▶ EXERCISE PROMPT
Of all the lines in the entries below, give again exactly those starting at the line containing "Switch to the Routing tab" and ending at the line containing "The width and", both ends included, and no others.

======== MATERIALS PROVIDED

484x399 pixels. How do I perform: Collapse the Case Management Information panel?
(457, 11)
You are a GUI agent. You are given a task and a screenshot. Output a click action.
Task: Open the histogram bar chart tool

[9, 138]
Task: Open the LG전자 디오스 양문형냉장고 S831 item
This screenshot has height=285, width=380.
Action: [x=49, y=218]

================
======== MATERIALS PROVIDED

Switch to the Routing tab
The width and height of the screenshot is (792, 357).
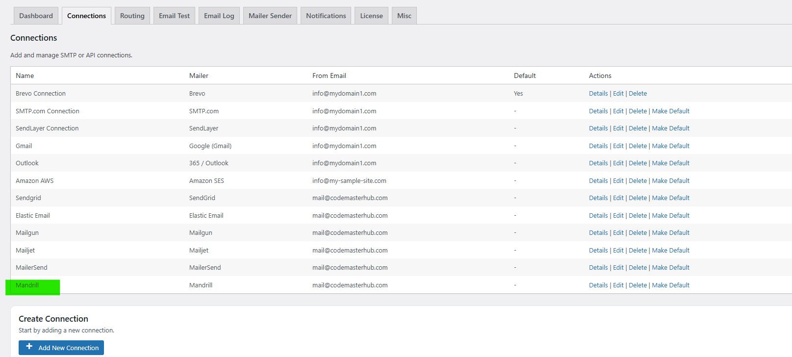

================
======== MATERIALS PROVIDED

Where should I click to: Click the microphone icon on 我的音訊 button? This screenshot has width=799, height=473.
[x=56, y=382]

================

▶ WRITTEN SOLUTION
Switch to the Routing tab
The width and height of the screenshot is (792, 357).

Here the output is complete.